Die SPD Duisburg übt scharfe Kritik an der Entscheidung der Sana-Kliniken, die Beschäftigten im Service- und Logistik-Bereich zum Jahresende zu entlassen. Alleine am Klinikstandort Duisburg sollen mindestens 50 Mitarbeiterinnen und Mitarbeiter ihren Arbeitsplatz verlieren.

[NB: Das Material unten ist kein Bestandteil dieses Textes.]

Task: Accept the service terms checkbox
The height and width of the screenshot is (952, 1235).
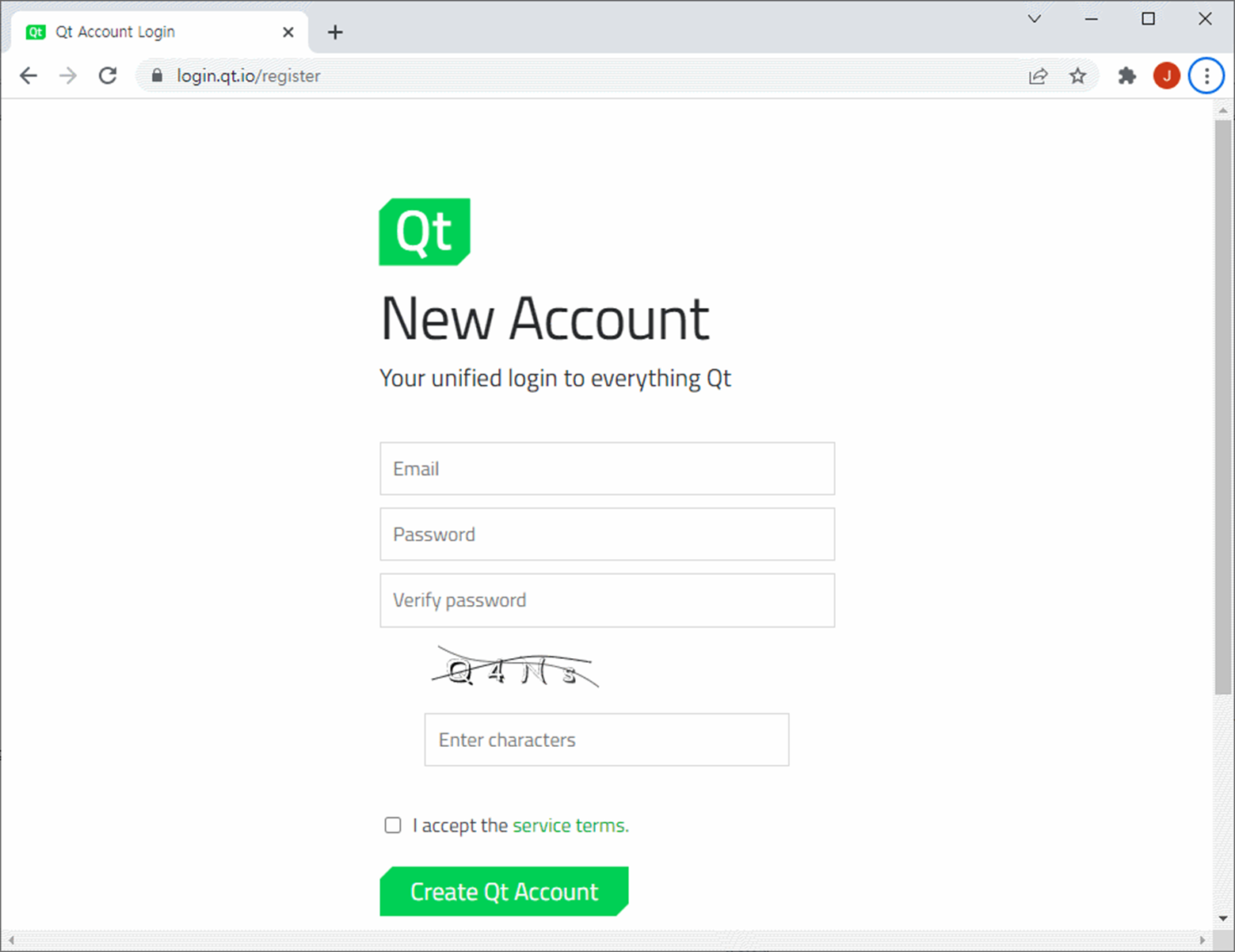Action: point(393,825)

Deutschlandweit sind über 1000 Arbeitnehmerinnen und Arbeitnehmer von der Entscheidung betroffen.
 
„Mitten in einer Pandemie Beschäftigte in Krankenhäusern zu entlassen ist blanker Hohn! Zu einem funktionierenden Klinikum gehören neben Pflegerinnen und Pflegern sowie Ärztinnen und Ärzten auch die vielen weiteren Beschäftigten im Hintergrund, sei es am Empfang oder in der Wäscherei. Wir stehen solidarisch an der Seite der Belegschaft. Der Sana-Vorstand sollte die Entscheidung schnellstens rückgängig machen!“, sagt Sarah Philipp, die stellvertretende Vorsitzende der Duisburger SPD.

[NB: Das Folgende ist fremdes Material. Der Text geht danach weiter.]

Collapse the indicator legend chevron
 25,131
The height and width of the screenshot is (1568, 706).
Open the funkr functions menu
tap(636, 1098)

„In den letzten Monaten wurde viel über Wertschätzung der Beschäftigten im Gesundheitswesen gesprochen. Die angekündigten Pläne von Sana sind aber nichts weiter als ein Schlag ins Gesicht derjenigen, die in den letzten Monaten das System am Laufen gehalten haben“, so Philipp weiter.